MATERIAL TO PROCESS:
-- Begin --

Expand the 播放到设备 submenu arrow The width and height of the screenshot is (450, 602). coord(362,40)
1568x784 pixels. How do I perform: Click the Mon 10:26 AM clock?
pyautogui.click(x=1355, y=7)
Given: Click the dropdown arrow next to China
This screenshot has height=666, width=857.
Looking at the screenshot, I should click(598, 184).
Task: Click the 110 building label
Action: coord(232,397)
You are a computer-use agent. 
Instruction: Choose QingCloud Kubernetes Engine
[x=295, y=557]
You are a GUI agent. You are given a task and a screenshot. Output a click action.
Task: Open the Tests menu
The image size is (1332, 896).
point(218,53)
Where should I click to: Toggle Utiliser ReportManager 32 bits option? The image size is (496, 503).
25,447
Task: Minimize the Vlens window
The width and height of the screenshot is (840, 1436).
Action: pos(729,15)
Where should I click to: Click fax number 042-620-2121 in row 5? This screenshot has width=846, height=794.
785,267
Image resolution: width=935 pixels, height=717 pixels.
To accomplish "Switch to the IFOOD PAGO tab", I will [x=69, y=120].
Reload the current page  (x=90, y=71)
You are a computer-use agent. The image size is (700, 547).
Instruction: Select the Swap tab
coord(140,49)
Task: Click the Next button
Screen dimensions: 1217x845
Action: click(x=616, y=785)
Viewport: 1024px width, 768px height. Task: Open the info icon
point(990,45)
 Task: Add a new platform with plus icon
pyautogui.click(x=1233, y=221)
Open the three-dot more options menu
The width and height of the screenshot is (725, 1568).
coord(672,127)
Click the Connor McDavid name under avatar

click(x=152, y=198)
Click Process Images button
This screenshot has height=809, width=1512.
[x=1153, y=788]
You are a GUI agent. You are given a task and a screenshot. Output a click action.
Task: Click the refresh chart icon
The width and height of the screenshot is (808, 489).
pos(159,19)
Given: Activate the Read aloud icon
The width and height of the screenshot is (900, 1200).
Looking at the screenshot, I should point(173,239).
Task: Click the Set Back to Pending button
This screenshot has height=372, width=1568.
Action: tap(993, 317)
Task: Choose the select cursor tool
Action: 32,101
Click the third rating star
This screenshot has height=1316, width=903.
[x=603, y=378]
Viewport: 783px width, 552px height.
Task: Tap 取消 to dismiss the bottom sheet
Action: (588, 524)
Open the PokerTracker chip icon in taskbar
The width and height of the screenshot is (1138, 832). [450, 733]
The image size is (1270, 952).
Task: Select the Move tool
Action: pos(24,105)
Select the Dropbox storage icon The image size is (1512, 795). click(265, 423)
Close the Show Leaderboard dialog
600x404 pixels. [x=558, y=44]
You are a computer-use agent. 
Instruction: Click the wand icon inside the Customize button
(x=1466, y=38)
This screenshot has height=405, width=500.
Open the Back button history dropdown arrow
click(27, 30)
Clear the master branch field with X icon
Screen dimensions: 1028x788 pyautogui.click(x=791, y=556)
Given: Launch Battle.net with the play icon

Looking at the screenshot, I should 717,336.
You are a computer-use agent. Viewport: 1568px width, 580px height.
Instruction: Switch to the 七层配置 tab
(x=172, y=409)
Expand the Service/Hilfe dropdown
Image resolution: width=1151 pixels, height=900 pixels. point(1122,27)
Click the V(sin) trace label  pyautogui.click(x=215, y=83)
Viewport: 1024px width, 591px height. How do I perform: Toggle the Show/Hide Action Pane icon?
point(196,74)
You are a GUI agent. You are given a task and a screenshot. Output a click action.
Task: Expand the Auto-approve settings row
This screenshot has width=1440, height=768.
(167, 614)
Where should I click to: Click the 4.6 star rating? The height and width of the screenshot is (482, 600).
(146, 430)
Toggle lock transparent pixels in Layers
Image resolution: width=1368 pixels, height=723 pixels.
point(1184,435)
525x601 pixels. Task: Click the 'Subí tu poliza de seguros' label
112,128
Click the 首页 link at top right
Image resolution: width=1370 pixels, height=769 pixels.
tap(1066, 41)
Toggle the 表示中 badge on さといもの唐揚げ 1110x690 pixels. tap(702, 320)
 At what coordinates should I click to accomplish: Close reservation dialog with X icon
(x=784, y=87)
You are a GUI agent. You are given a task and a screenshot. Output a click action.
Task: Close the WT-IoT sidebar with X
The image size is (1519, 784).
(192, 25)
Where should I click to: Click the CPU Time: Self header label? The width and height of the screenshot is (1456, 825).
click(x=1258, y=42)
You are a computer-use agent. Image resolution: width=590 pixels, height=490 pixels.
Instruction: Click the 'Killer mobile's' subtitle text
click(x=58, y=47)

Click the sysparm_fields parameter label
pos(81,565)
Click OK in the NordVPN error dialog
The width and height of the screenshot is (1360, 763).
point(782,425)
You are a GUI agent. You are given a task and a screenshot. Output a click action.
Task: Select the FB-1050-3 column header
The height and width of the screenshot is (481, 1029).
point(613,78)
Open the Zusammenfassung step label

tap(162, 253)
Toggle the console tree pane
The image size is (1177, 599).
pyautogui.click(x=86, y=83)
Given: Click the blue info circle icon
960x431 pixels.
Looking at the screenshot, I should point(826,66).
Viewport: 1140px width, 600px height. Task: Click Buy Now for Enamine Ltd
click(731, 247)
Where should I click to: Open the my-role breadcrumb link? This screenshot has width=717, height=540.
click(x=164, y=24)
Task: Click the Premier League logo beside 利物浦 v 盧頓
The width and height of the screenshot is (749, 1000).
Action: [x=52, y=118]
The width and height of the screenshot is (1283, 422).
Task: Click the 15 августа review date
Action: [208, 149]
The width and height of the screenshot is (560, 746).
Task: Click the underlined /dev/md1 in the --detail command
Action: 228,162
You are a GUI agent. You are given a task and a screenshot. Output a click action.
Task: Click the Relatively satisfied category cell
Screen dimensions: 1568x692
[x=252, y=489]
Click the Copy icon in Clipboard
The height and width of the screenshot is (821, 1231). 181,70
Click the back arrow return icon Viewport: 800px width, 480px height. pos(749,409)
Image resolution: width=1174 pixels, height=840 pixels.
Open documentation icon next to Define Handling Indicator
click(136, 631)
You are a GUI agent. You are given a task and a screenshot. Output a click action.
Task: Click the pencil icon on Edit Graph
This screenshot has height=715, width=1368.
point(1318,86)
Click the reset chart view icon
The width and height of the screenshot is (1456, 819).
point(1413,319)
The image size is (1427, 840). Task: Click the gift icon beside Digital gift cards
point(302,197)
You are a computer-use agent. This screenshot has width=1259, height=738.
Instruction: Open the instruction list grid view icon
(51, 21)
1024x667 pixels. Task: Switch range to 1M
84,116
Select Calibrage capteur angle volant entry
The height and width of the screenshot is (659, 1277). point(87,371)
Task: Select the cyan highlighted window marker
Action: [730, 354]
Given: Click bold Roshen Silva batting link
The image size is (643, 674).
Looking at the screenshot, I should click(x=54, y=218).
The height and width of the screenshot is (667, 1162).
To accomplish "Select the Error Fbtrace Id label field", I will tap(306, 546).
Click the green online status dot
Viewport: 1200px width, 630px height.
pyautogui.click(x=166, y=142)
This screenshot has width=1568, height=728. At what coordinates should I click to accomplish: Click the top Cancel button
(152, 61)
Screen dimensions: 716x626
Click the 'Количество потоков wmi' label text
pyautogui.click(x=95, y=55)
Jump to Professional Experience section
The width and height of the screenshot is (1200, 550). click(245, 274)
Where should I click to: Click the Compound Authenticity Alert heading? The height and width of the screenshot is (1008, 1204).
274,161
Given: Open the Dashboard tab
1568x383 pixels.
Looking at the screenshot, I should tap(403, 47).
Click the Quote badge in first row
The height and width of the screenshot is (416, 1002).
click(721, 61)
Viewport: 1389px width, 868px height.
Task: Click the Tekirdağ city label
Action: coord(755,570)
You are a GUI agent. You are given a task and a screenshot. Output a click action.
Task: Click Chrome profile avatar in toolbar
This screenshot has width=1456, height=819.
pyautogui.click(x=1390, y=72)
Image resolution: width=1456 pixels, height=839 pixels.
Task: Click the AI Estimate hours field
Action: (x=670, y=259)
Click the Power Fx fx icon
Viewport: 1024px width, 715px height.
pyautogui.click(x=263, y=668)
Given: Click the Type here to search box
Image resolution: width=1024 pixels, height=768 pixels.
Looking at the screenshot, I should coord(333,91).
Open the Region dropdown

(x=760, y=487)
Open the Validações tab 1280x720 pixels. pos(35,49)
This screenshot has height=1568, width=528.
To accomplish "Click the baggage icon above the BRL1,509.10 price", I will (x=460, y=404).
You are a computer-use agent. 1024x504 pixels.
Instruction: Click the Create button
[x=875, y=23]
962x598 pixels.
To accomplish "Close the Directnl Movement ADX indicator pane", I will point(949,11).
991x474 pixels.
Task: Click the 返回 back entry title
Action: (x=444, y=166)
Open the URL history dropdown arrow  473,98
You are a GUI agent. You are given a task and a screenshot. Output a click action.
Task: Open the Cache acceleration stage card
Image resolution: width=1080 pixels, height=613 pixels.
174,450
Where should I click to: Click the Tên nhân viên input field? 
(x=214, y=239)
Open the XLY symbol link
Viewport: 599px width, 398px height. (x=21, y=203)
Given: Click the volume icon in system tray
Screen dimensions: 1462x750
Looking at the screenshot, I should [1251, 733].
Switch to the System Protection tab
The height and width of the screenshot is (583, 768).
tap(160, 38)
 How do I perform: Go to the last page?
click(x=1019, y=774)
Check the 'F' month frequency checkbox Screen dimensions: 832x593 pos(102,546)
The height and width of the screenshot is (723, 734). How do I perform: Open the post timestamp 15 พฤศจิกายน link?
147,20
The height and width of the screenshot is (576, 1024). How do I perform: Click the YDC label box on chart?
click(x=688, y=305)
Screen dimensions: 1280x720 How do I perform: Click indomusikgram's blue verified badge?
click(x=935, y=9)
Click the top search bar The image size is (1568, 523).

-- End --

TASK OBJECTIVE: Rewrite the listing above from the line containing "Open the Validações" through the line containing "(x=214, y=239)", changing "Create" to "Add" and leaving everything else as it is.

SOLUTION TO THIS TASK:
Open the Validações tab 1280x720 pixels. pos(35,49)
This screenshot has height=1568, width=528.
To accomplish "Click the baggage icon above the BRL1,509.10 price", I will (x=460, y=404).
You are a computer-use agent. 1024x504 pixels.
Instruction: Click the Add button
[x=875, y=23]
962x598 pixels.
To accomplish "Close the Directnl Movement ADX indicator pane", I will point(949,11).
991x474 pixels.
Task: Click the 返回 back entry title
Action: (x=444, y=166)
Open the URL history dropdown arrow  473,98
You are a GUI agent. You are given a task and a screenshot. Output a click action.
Task: Open the Cache acceleration stage card
Image resolution: width=1080 pixels, height=613 pixels.
174,450
Where should I click to: Click the Tên nhân viên input field? 
(x=214, y=239)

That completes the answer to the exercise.